A well-known fact is that it is feasible to control and manipulate the quantum properties of individual atoms using laser light.

Scientists from Vienna, Kahan Dare (left) and Manuel Reisenbauer (right) working on the experiment that cooled a levitated nanoparticle to its motional quantum ground state. Image Credit: © Lorenzo Magrini, Yuriy Coroli/University of Vienna.

It would be possible to push even huge clouds of hundreds of millions of atoms into the quantum regime, which leads to the emergence of macroscopic quantum states of matter such as Bose-Einstein condensates or quantum gases. At present, these states are also extensively used in quantum technologies. A fascinating next step would be to extend such a level of quantum control to solid-state objects.

When compared to atomic clouds, a solid’s density is a billion times higher, and all atoms are restrained to collectively move along the center of mass of the object. Thus, new macroscopic quantum states that include huge masses should be feasible.

But it is not so easy to enter this new regime. The first stage in realizing such a level of quantum control is to separate the to-be-investigated object from the effects of the environment and to eliminate all thermal energy. Thermal energy removal is achieved by cooling it to temperatures very close to absolute zero (−273.15 °C) so that the motion of the particle is dominated by quantum mechanics.

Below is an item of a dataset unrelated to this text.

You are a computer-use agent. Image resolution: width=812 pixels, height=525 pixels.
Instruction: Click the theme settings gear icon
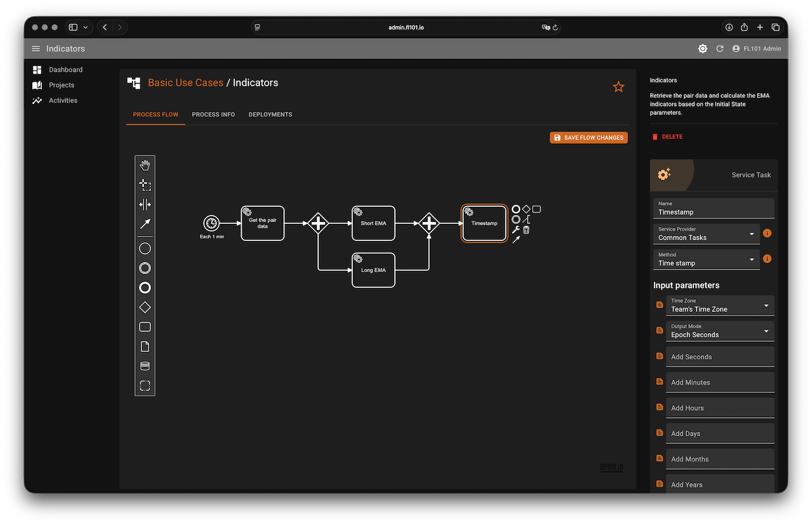[x=703, y=49]
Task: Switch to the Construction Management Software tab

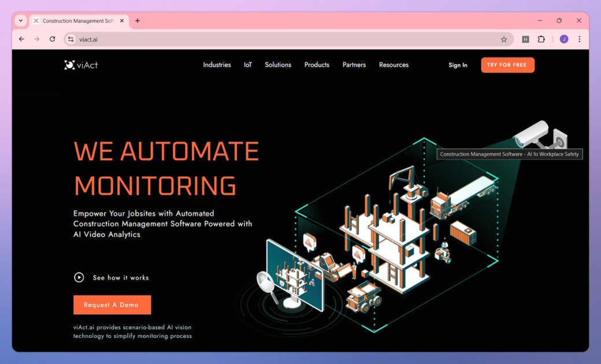Action: click(75, 20)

The researchers demonstrated this by opting to experiment with a glass bead with a size nearly thousand times smaller compared to a typical grain of sand and including a few hundred million atoms. The particle was isolated from the environment by optically capturing it in a securely focused laser beam under high vacuum.

This trick that was originally proposed by Arthur Ashkin, a Nobel laureate, several decades ago, and is also employed for isolating atoms.

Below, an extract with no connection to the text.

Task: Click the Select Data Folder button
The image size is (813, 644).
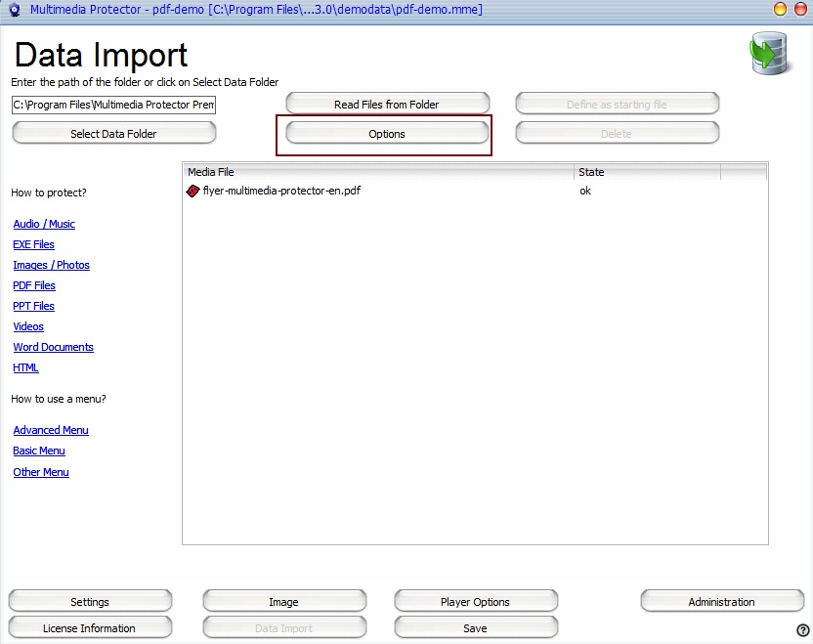Action: pos(113,134)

The real challenge is for us to cool the particle motion into its quantum ground state. Laser cooling via atomic transitions is well established and a natural choice for atoms, but it does not work for solids.

Uros Delic, Study Lead Author, University of Vienna

Therefore, the researchers have been striving to implement a laser-cooling technique that was suggested by Austrian physicist Helmut Ritsch at the University of Innsbruck and, autonomously, by Vladan Vuletic, study co-author, and Nobel laureate Steven Chu.

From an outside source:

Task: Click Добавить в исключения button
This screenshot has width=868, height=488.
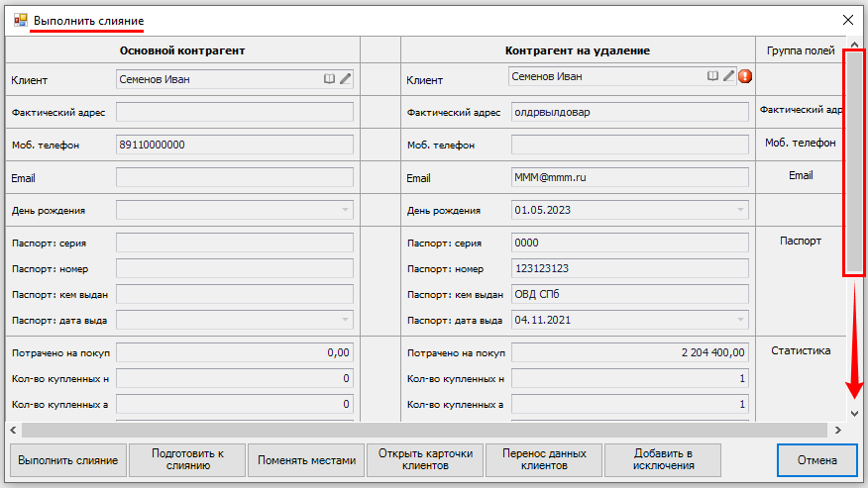Action: [663, 460]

Recently, they had reported a first-ever demonstration of the working concept, “cavity cooling by coherent scattering.” But they were still restricted to working very far from the quantum regime.

We have upgraded our experiment and are now able not only to remove more background gas but also to send in more photons for cooling,” says Delic. In this fashion, it would be possible to cool the glass bead’s motion straight into the quantum regime.

It is funny to think about this: the surface of our glass bead is extremely hot, around 300 °C, because the laser heats up the electrons in the material. But the motion of the center of mass of the particle is ultra-cold, around 0.00001 °C away from absolute zero, and we can show that the hot particle moves in a quantum way.

Uros Delic, Study Lead Author, University of Vienna

The team is thrilled about the possibilities of their study. Apart from the Vienna researchers, various other teams across the globe have investigated the quantum motion of solids. To date, experimental systems were formed of nano- and micromechanical resonators, typically diving boards or drums clamped to a rigid support structure.

Optical levitation brings in much more freedom: by changing the optical trap—or even switching it off—we can manipulate the nanoparticle motion in completely new ways.

Nikolai Kiesel, Study Co-Author and Assistant Professor, University of Vienna

Various concepts have been put forward in this regard, apart from others by Oriol Romero-Isart and Peter Zoller, Austrian-based physicists at Innsbruck. The concepts may now become feasible.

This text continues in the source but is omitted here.